Assassin’s Creed 2: Stupidly Fun Stabbification
Wherein I review another game about stabbing. In Italy.
Today, after what amounts to several days of addiction-style playing, Maynard and I finished Assassin’s Creed II, the sequal to last year’s unsurprisingly titled Assassin’s Creed.
Previously and previously, I had written not one but two reviews about the game wherein I complained about many flaws and bad design decisions therein – one before full completion and one after. Because my opinion about the game changed so radically with completion, I decided to wait until I was done playing this one.
Bullet Points, I Can Haz Them.
1) It has been a long, long time since a game addicted me to this level;
2) My playing it got Maynard addicted, and he ended up logging more hours into it than I did;
3) All the shit I hated about the first one is gone.
4) In my opinion, it is currently tied with Batman: Arkham Asylum for my Game-of-the-Year (my review)

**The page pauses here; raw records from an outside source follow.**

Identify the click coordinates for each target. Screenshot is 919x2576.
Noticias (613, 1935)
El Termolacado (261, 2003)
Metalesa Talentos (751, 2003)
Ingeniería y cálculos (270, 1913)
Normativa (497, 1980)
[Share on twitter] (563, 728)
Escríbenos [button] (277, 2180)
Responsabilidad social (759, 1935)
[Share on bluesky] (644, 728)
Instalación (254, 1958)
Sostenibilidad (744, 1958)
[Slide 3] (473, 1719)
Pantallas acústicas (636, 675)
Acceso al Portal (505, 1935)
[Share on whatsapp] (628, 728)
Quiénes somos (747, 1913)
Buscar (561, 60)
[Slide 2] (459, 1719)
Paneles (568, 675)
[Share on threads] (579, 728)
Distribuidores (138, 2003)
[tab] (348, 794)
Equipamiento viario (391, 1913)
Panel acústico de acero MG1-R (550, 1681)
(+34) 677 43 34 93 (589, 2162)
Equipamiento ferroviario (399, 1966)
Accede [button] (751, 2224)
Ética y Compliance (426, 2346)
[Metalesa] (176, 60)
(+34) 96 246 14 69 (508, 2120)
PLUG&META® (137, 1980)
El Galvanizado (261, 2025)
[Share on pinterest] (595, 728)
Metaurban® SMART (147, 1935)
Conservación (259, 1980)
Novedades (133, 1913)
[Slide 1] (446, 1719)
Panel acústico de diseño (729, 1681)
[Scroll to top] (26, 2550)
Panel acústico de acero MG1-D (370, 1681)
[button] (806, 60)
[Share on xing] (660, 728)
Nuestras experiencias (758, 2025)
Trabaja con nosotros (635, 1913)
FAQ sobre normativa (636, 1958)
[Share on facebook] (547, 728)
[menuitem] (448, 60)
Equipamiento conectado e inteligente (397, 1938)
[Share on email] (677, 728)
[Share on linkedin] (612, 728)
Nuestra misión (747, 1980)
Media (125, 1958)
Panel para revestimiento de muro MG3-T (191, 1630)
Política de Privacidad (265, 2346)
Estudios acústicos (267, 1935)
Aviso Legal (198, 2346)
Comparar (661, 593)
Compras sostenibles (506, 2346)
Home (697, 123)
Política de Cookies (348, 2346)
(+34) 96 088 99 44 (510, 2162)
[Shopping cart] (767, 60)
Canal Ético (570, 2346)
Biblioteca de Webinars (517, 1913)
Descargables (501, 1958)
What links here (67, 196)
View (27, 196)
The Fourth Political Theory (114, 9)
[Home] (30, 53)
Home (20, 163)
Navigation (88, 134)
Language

Ten-Thousand Feet Fall Into a Bale of Hay.
Assassin’s Creed 2 is a third-person perspective parkour platformer with plenty of pernicious perfidity in the form of fatal face-stabbings and stupefying stunts. It has four primary gameplay elements: killification, explorification, renovation, and stamp-collectification.
If you’ve ever played any of the modern Prince of Persia games, you’ll have an idea of how the parkour/platforming mechanics work. While the first game’s parkour was ultimately kind of weak, this one uses a lot of the actions from the 2008 Prince of Persia reboot. The controls can be both super fluid and frustratingly difficult. However, while in Prince of Persia, the parkour is super important, AC2 is more about the act of, you know, assassinification of dudes.
Hence the title.
Let’s Talk About Sex, Baby.
Oh, man. There are sooooo many great gameplay elements introduced here.
First, unlike the first game, where you could only blend into certain types of crowds and had to follow their pre-defined paths, you can blend into any crowd now. You immediately become invisible to guards if you’re standing in a crowd. It’s a kind of “group camo” and it’s a powerful bit of strategy.
Second, (and the most useful element, in my opinion) is the ability to hire groups of NPCs to do your bidding:
1) Whores, who are “excellent” at distracting guards for you, cannot follow you on rooftops, and are shit-ass at fighting for you;
2) Thieves, who are “okay” at distracting guards for you, can follow you over rooftops, and are “okay” at fighting for you;
3) Mercenaries, who can’t follow you over rooftops and cannot distract shit, but are “excellent” at killifying people for you.
The best part of any of these groups is that hiring them provides you with a “group camo” that moves with you. I spent a hell of a lot of time wandering the cities surrounded by a bevy of hookers.
Much like my real life.
Moving on.
The collectible system has been revamped and is actually fucking useful and fun. There are about five major kinds of collectibles, and they range from treasure chests to paintings to pages of the Assassin’s Codex (you want all of them), to Assassin Tomb seals (you really want all of these – there are six, and getting each one is a hell of a lot of fun), to the trivial (eagle feathers).
Most of them are used to increase the value of your family’s villa, which is the entire “renovation” gameplay. As your villa gets more valuable, it earns more money. This bit was a bit unbalanced; about halfway through the game we discovered we had no real need to obtain money because we had a stash of 300,000 florins on hand at all times.
The most fun (for me) collectible were the “glyphs”. Unlocking each one was a kind of “memory hack” that sort of explained where humanity came from – the origin of the species, as it were.
Gone are the tedious, repetition missions. Gone is the unavoidable combat. Gone is the tedious combat. Introduced are a bunch of cool new weapons (poisoned blades, a pistol, multiple assassin blades, etc.).
Time Keeps on Slippin’, Slippin’, Into the Future.
Storywise, AC2 is a much tighter, well-built beast than it’s predecessor. The game takes place in 15th century Italy. There are several major cities that you will get to explore fully (Florence, Tuscany, Forli, and Venice) plus a couple “half-cities” (the Villa, a country-side, and eventually a bit of Rome).
There are a couple really famous people that you interact with for a bit (who knew that Machiavelli was a member of the Assassin Order?) but the bee’s knees is that you have a big relationship to Leonardo Da Vinci. Leonardo does all sorts of cool things for you – building your bad-ass weapons, translating Codex Pages, giving you missions, whatever.
The cities themselves are vibrant, living things. Each one has a deep history and identity and they do a good job of immersing you in the culture and time.
The “core” story arc – the one that takes place in the “present” – is significantly better explained and much tighter. There seems to be A Plan now, and that will pay out in the next game (I expect – it kind of ends on a “To Be Continued”).
And In the End…
Buy this game. It’s easily 40 or 50 hours worth of stabbifying fun.